Crawford understands Sanford's determination to show people he can get the job done.

"That's why you gravitate to the professional level -- because you have a strong belief in yourself," said Crawford. "If you get a break along the way, play on a good team and the chemistry is there, some good things can happen. I think a lot of people would like to see Curtis Sanford continue to improve so that one day he could be looked at as a guy that maybe can share the number-one role or take it outright someplace else. I don't think it's going to happen here because Roberto is going to be in Vancouver for a lot of years. But that doesn't discount how much Curtis believes in himself."

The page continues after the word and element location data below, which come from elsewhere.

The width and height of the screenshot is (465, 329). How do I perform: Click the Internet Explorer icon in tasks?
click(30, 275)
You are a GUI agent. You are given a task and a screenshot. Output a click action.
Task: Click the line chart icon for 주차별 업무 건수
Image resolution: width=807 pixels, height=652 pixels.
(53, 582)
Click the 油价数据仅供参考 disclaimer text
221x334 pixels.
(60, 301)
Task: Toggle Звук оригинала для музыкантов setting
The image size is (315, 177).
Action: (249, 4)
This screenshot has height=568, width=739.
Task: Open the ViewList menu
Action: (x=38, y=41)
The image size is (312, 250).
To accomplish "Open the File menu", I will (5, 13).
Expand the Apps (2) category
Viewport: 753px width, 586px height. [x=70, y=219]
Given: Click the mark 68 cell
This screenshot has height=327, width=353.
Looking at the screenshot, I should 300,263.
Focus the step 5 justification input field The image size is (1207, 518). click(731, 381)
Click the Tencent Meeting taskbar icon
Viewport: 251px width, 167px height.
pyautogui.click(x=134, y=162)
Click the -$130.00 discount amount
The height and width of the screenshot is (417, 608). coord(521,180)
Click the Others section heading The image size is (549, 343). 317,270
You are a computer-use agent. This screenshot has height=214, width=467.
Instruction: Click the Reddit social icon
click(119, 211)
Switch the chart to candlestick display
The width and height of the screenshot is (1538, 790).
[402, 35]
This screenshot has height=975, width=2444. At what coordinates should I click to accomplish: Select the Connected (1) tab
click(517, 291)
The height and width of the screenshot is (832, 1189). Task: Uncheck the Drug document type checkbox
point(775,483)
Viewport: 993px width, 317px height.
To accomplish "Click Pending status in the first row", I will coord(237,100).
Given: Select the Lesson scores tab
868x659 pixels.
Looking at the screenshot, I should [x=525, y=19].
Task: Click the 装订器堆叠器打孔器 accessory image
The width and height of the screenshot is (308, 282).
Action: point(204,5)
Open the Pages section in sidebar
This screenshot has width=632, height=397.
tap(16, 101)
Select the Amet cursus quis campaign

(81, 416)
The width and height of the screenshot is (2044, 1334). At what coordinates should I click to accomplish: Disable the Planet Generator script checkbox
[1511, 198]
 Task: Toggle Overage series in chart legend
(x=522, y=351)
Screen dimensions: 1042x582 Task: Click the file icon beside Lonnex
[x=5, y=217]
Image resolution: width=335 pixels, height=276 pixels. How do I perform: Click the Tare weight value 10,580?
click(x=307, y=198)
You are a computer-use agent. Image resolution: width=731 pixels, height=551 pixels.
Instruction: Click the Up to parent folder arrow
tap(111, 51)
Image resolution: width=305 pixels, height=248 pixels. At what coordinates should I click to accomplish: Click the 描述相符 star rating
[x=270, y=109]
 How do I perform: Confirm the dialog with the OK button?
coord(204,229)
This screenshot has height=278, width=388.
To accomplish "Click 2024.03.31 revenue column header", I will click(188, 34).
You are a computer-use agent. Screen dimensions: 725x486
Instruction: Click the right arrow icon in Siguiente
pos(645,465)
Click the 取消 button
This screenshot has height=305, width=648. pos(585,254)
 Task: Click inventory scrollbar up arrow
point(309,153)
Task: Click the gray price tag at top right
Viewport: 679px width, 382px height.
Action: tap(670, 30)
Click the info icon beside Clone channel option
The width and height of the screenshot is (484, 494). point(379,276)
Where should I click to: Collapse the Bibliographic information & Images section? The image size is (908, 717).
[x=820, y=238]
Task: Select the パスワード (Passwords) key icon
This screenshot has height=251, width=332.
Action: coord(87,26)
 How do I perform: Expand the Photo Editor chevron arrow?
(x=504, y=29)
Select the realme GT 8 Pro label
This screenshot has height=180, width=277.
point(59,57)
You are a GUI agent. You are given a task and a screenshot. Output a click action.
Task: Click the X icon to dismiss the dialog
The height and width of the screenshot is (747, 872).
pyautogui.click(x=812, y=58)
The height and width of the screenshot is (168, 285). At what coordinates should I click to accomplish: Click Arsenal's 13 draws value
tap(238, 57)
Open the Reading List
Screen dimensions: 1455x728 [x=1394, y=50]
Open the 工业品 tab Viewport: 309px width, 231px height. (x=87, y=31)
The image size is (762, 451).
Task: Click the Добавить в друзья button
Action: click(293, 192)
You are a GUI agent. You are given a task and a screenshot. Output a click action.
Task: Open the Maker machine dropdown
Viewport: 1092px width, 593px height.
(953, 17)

Teammates believe in him, too.

"We have tremendous confidence in Curtis," said forward Alex Burrows. "He has been unbelievable for us … and we know that he is a really hard working guy on the ice, and even in practices. There is no reason not to have faith in him. He is going to play well for us. We know that. But we are going to have to make sure that we play well in front of him, too."

True. At the end of the day, it is the team that wins or loses.